The agency says its main focus in this area has been on property flipping; unreported GST/HST on the sale of new or refurbished properties; unjustified housing rebate claims; and "questionable sources of funds/worldwide income."

However, the CRA report did not provide data on whether any unpaid taxes were found due to "questionable sources of funds." And the agency's numbers, which look at taxes owed on real estate transactions, provide little insight into some of the more egregious allegations of wrongdoing in Canada's hottest housing markets.

Anti-corruption groups such as Transparency International (TI) have been warning that British Columbia's real estate market in particular is becoming a hotbed of money laundering. They say Canada has deficiencies in its real estate regulations that allow illicit money to flow into the housing market, potentially inflating prices.

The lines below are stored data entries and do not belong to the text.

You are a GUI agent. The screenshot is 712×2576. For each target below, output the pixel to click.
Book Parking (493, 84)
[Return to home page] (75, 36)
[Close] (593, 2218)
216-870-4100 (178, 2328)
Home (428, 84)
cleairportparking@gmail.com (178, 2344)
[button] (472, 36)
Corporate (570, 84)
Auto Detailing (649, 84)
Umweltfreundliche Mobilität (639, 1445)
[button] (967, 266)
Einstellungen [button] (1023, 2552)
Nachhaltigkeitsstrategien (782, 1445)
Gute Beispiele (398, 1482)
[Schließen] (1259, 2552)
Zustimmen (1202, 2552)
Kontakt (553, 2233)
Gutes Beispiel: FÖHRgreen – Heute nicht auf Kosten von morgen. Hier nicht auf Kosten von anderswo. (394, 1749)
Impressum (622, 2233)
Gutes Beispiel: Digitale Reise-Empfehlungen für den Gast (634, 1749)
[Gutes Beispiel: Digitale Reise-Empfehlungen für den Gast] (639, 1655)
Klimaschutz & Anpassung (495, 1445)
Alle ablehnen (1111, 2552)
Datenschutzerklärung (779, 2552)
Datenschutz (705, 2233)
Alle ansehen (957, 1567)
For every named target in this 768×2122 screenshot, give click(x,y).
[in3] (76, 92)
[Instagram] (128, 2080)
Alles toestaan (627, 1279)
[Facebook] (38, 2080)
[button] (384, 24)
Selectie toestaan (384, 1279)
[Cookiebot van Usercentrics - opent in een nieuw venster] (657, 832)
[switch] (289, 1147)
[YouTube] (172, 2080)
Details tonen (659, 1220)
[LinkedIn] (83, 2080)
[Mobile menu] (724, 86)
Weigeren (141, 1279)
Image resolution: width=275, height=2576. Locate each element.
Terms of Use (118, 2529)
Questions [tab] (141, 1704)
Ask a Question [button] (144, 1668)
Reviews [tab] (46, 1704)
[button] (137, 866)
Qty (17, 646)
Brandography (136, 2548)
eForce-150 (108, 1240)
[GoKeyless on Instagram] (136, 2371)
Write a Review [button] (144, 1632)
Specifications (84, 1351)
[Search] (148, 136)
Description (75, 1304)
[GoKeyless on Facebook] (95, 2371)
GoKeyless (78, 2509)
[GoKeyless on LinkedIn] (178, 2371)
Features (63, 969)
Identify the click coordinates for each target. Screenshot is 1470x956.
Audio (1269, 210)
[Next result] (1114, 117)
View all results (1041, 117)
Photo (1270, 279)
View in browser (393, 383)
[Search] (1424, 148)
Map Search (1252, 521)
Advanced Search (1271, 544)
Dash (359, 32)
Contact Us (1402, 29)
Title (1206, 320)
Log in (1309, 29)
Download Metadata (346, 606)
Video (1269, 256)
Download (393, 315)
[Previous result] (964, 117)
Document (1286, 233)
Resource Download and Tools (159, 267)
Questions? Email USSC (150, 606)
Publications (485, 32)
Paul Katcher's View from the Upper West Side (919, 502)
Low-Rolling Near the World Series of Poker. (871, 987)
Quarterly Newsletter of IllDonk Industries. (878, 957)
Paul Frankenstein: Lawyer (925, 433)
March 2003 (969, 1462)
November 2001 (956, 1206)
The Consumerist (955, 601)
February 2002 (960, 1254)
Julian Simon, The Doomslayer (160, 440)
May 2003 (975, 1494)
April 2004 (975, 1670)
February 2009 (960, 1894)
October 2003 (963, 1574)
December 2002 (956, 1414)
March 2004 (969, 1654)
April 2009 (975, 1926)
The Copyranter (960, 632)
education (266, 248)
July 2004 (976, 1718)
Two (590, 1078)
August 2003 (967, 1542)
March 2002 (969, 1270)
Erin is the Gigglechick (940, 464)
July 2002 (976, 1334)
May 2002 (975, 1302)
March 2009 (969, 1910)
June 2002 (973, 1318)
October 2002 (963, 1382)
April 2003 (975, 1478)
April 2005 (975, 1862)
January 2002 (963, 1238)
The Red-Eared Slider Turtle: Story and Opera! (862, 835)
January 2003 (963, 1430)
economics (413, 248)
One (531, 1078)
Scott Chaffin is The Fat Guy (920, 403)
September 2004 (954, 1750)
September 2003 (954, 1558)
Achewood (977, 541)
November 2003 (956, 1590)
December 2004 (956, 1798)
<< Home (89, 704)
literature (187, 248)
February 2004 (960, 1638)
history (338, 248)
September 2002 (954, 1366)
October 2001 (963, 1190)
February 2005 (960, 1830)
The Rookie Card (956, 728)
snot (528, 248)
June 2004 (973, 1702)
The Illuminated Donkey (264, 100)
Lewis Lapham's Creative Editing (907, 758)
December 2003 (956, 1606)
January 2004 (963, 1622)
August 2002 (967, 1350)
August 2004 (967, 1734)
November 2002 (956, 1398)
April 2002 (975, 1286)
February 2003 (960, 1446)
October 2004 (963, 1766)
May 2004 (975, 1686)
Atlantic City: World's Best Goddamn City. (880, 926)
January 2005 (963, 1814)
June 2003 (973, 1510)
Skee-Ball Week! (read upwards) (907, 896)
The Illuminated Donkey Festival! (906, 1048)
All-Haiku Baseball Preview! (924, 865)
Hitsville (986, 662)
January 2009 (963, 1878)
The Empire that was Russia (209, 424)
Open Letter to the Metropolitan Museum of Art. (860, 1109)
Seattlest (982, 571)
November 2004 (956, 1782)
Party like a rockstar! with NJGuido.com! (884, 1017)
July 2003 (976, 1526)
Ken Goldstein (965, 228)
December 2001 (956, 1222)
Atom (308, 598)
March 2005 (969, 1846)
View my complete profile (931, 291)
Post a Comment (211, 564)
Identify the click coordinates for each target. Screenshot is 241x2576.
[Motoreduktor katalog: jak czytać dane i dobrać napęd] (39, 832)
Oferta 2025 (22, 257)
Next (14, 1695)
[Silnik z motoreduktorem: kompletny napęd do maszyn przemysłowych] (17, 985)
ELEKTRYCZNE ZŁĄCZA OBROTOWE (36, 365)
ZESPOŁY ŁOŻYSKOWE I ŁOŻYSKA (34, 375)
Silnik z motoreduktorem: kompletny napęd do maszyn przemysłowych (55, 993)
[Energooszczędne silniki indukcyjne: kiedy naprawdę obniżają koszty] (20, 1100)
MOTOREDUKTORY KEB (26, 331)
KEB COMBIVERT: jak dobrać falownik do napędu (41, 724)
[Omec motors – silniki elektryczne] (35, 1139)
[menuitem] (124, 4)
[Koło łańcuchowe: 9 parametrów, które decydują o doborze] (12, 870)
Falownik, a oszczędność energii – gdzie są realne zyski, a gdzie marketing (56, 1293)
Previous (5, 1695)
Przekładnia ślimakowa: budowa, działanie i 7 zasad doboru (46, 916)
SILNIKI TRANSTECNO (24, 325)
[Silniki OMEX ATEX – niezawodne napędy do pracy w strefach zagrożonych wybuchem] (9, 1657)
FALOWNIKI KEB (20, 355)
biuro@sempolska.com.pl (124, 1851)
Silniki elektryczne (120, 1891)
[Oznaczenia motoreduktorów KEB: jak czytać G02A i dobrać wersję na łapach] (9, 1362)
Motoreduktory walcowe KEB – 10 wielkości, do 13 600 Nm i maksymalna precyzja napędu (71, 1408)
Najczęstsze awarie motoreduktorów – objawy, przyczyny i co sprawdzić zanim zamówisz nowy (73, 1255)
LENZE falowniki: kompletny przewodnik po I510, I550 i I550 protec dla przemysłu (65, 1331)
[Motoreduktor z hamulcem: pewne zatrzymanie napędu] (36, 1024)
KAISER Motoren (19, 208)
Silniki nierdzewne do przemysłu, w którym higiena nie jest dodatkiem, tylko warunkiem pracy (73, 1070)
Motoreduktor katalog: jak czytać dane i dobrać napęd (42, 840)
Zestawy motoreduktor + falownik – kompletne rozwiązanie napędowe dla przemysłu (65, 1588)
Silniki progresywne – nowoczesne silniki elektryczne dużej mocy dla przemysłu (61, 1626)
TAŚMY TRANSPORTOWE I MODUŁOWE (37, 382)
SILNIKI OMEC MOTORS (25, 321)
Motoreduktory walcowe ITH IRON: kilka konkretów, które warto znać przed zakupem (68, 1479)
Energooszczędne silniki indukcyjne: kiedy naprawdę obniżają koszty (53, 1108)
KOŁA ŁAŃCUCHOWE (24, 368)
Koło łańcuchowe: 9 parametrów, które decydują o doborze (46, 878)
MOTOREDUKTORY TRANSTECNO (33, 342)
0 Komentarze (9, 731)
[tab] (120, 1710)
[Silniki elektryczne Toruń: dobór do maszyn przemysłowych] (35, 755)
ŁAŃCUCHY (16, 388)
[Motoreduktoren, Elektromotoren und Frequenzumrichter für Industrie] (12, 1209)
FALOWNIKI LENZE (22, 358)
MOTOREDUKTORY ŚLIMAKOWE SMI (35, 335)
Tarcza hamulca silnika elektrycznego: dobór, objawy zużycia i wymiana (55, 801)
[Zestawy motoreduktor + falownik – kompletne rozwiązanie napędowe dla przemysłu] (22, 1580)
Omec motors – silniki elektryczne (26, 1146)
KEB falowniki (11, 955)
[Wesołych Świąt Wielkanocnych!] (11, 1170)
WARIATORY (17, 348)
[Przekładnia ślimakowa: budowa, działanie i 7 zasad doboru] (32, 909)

But things are changing in this regard. British Columbia's provincial government announced plans earlier this year to require the "beneficial owner" of a property to be named. In other words, owners of residential real estate will find it much harder to hide behind numbered companies or intermediaries in order to obscure who really owns a property.

And starting this year, Canada will begin sharing tax information with at least 90 countries that have signed on to an initiative from the OECD called the "Common Reporting Standard." Among those countries is China, from which hail many of B.C. and Ontario's foreign buyers of real estate.

That is a "huge" development, Vancouver immigration lawyer Richard Kurland said.

"It's valuable for Canada because it gives (the country) more access to more personal financial information than ever before from China," Kurland told the Globe and Mail.

But that access is a two-way street, and some civil liberties advocates in Canada have raised privacy concerns about the new program.

"The big concern is that Canada would be unwittingly participating in a star chamber investigation and prosecution of somebody in another jurisdiction, or that Canadians would in essence be thrown under the bus and information would be shared with other jurisdictions that don't have our due process and constitutional protections," said Michael Bryant, executive director of the Canadian Civil Liberties Association (CCLA).

The CCLA criticized the Liberal government for quietly introducing changes to the law in this year's budget that will allow for government agencies to share financial data with other countries.

The Liberals' budget documents said the changes are "vital to the global fight against serious crime and (are) consistent with the government's commitments to address global tax evasion and improve the fairness of the tax system."